Monday, January 29, 2007

A Look at the Offense: Whither the Tight End

Now, I know this might come as a shock to you, but apparently the Vikings did have a tight end on their roster this year. His name’s Jermaine Wiggins, and you might remember him as the one of the more valuable tight ends last year, as his 11.9 DPAR was the tenth best at the position. That’s what happens when you average 8.2 yards per catch while hauling in 69 passes for a total of 568 yards.

Wiggins is, by all accounts, still a quality tight end. And yet, he almost dropped off the map in 2006. He caught fewer passes (46) for fewer yards (386) this year, dropping from the team’s leader in receptions to the fourth option. The question, of course, is how much of Wiggins’ massive drop in production (he only posted a 1.9 DPAR, good for 29th at the position) was due to Childress’ offense, and how much was because of a decline in the quality of his and Brad Johnson's play?

Now, not having access to Childress’ infamous play card, it’s hard to know where Wiggins fit into the offense. With that caveat, however, it looks as if the drop in Wiggins’ production has as much to do with him as it does Childress. Considering that many of the passing plays were dump offs of some sort, it would seem that a good tight end would have been more involved. And, based on the stats from Childress’ last year with the Eagles, where tight end L.J. Smith lead the team in receptions and finished second in receiving yards, it would stand to reason that the tight end would normally see a healthy amount of passes come their way. And, with Wiggins’ catch rate dropping from 76% in 2005 to 69% this season; it would seem that a large part of the blame can be laid on his shoulders.

Whether or not the Vikings choose to cut bait on their Bostonian tight end, they need to get more production from the position next year.

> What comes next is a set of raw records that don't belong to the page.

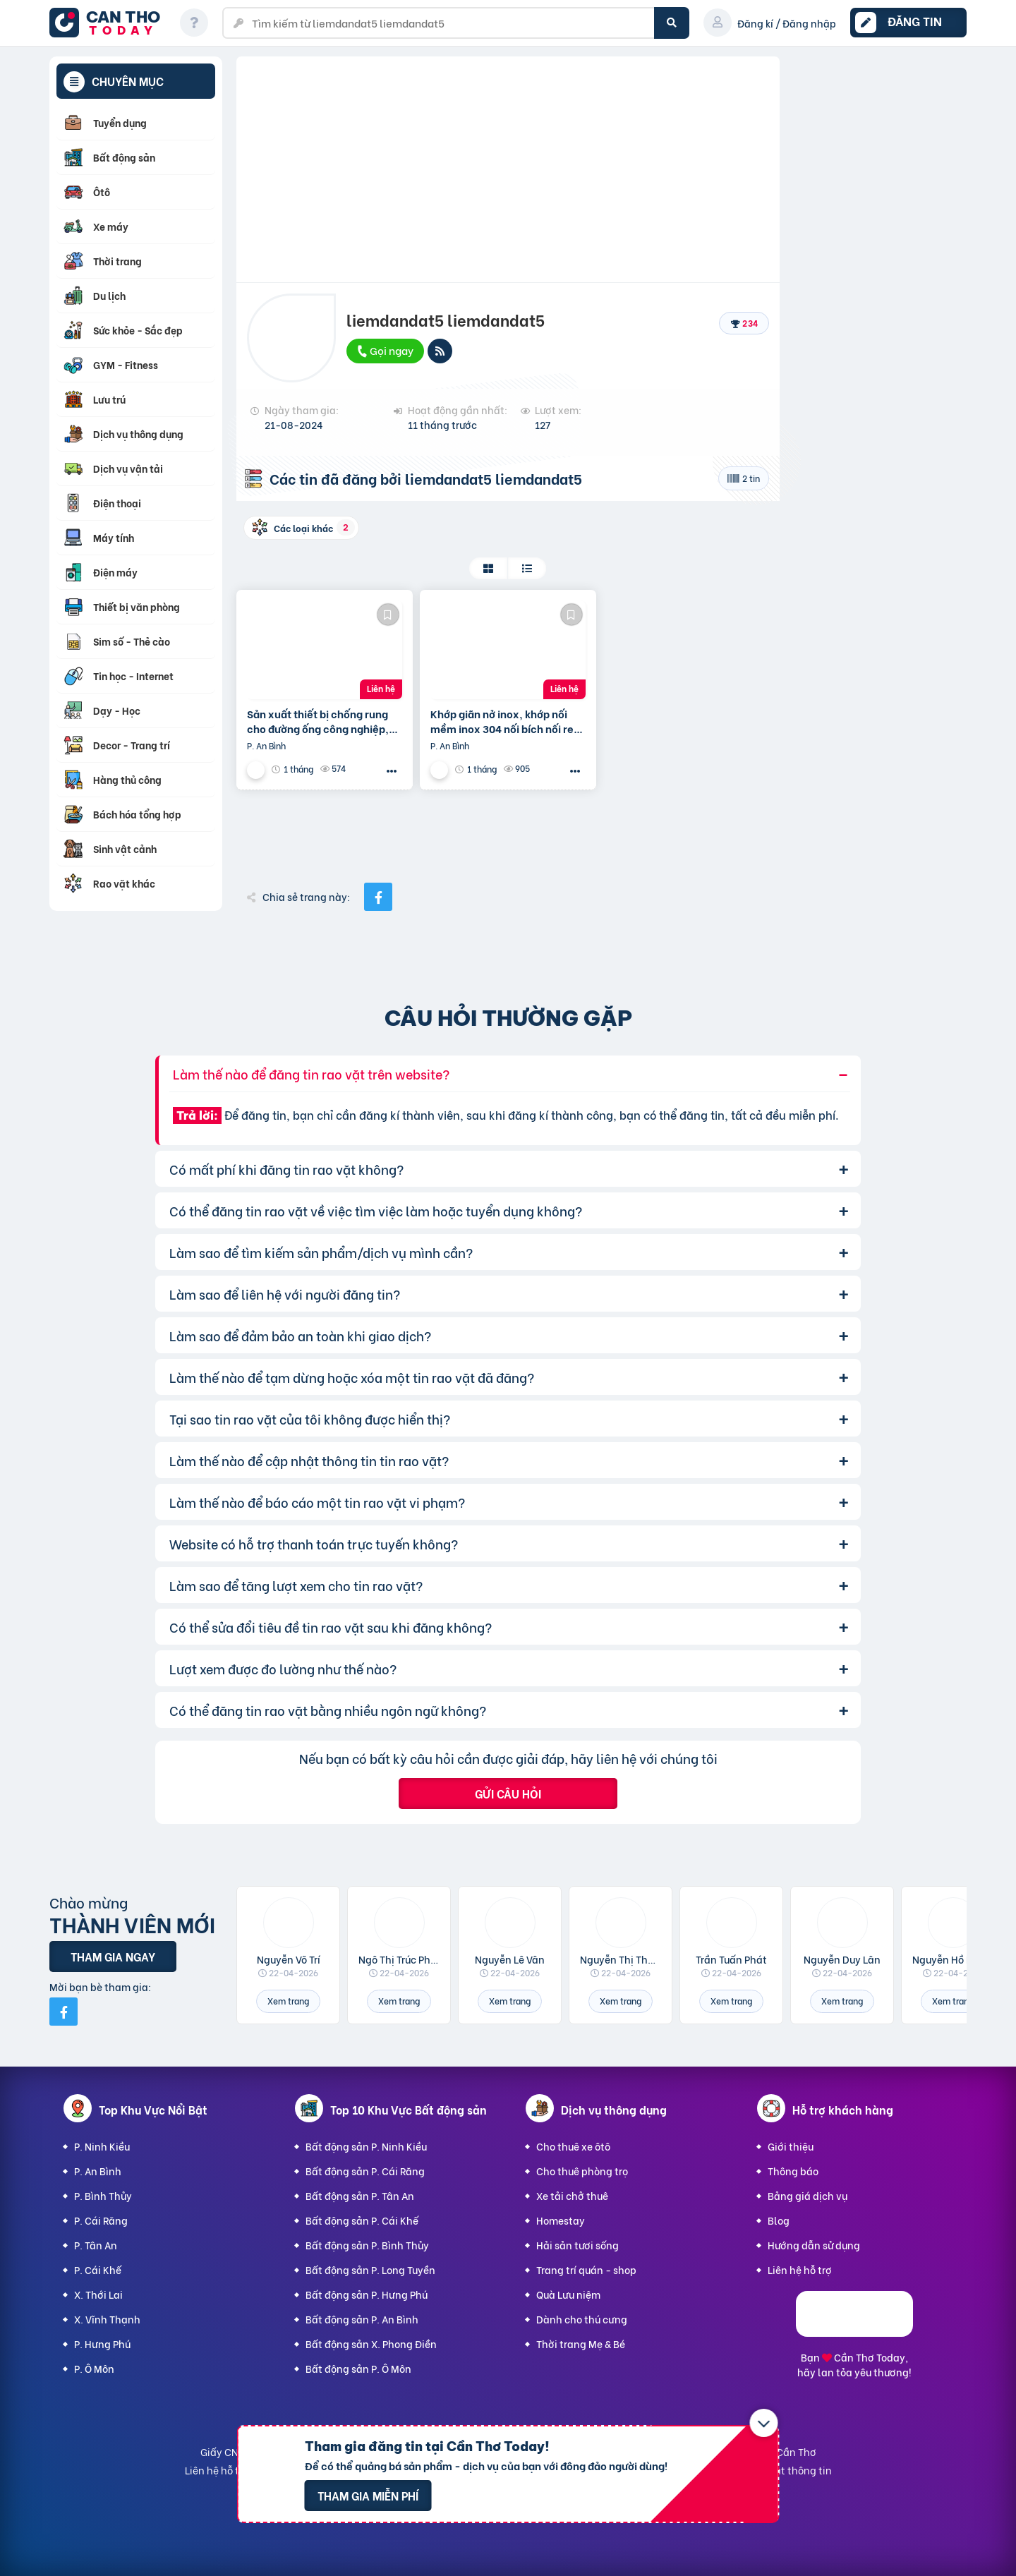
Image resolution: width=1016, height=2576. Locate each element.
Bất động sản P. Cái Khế (362, 2220)
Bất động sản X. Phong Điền (371, 2343)
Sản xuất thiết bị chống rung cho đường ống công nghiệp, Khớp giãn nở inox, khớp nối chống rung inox (318, 721)
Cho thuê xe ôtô (573, 2146)
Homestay (560, 2220)
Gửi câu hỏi (508, 1793)
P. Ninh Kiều (102, 2146)
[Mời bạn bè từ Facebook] (63, 2011)
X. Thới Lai (98, 2294)
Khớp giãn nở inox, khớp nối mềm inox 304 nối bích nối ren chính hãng (505, 721)
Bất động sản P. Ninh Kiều (366, 2146)
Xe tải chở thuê (572, 2195)
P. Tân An (95, 2244)
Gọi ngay (384, 350)
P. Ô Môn (94, 2368)
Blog (779, 2220)
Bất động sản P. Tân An (360, 2195)
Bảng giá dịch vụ (807, 2195)
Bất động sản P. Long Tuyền (370, 2269)
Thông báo (793, 2170)
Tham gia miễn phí (368, 2495)
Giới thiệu (791, 2146)
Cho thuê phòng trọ (582, 2170)
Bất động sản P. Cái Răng (365, 2170)
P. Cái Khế (97, 2269)
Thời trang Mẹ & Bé (580, 2343)
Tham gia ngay (113, 1956)
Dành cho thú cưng (581, 2318)
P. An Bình (97, 2170)
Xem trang (288, 2001)
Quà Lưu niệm (568, 2294)
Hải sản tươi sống (577, 2244)
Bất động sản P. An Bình (362, 2318)
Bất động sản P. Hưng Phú (367, 2294)
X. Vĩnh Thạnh (107, 2318)
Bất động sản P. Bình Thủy (367, 2244)
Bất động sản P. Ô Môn (358, 2368)
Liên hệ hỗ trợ (800, 2269)
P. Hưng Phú (102, 2343)
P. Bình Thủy (103, 2195)
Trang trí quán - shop (586, 2269)
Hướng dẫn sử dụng (814, 2244)
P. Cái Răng (101, 2220)
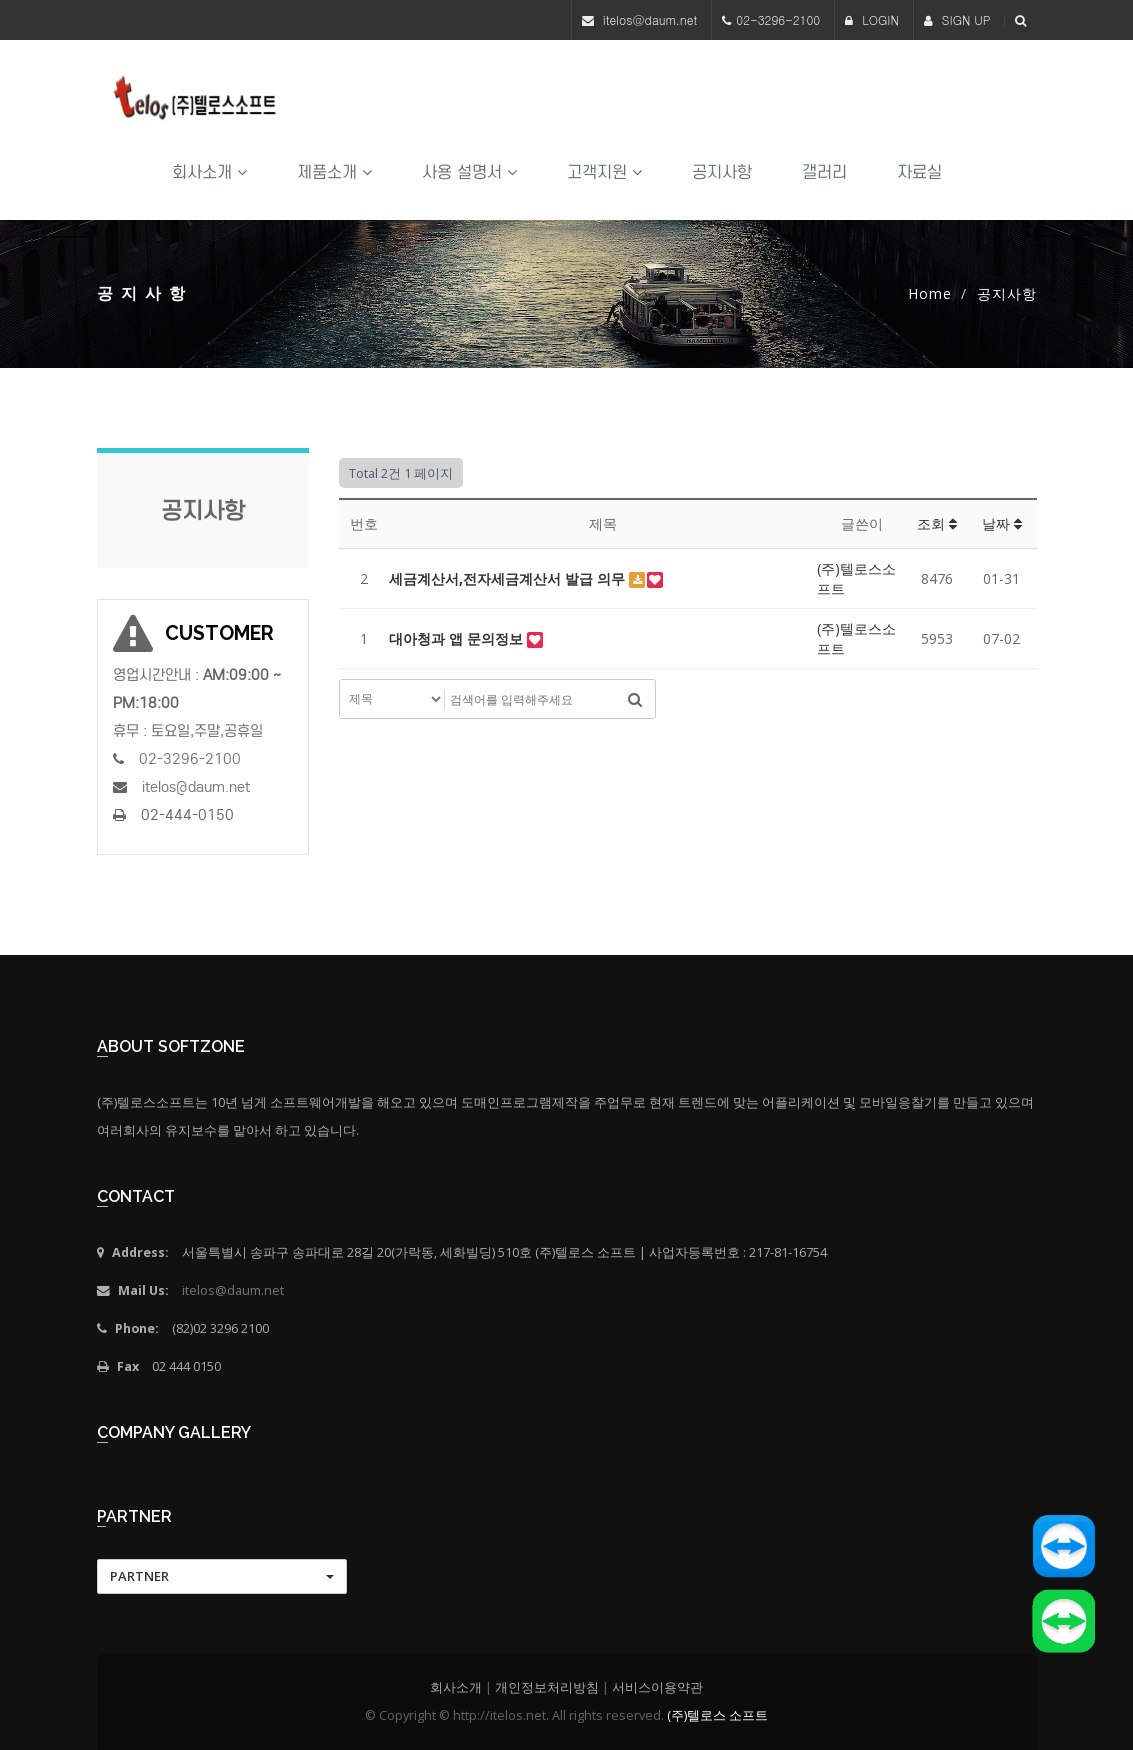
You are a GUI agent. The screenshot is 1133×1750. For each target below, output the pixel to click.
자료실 (919, 172)
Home (930, 293)
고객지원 (604, 172)
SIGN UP (957, 19)
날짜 (1002, 523)
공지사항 (722, 172)
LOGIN (872, 19)
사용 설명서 (469, 172)
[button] (222, 1576)
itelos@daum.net (650, 19)
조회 (937, 523)
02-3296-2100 (778, 19)
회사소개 (209, 172)
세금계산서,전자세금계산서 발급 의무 (509, 578)
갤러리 (824, 172)
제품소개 (334, 172)
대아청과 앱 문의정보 (458, 638)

Having a quality receiver at tight end creates mismatches no matter who the defense covers him with, and is also a very effective way to attack the cover 2 defenses that are all the rage these days. Not to mention that both Super Bowl participants have quality tight ends (the Colts have two, actually) and as we saw in the AFC Championship game, having a tight end that can run a good seam route can be the difference between going to Miami and going home.

[A look at the Wide Recievers should be coming tomorrow, and if you've missed any of the other positions, the links are below]

Quarterbacks
Runningbacks
Offensive Line
Defense

1 comment:

Vegan Viking said...

Here's a guess.

Wiggins is a solid player, but he's not overly talented; at no point with the Vikes was he a legitimate downfield TE.

When he came on in 2004, Moss was still at the top of his game (before injury), and Wiggins was the perfect kind of receiver to reliably catch passes in the big openings Moss left (isn't it amazing how wide open RBs and TEs were when Moss was here?). In 2005, the Vikes were employing the same offense--finding ways to get WRs deep, and also finding ways to get other receivers open short.

In 2006, the offense changed, but the personnel did too: Childress's offense required more short passing, but then so did Brad Johnson's arm and the legs of the WRs. There weren't WRs clearing space deep in order for a mediocre TE to get open short.

The Vikes could use a TE who can get open in his own right--who can actually get separation from linebackers and not depend on scheme and the talent around him to open him up.

I like Wiggins and think he has done good things for the Vikes, but he's not a TE who can get open in his own right.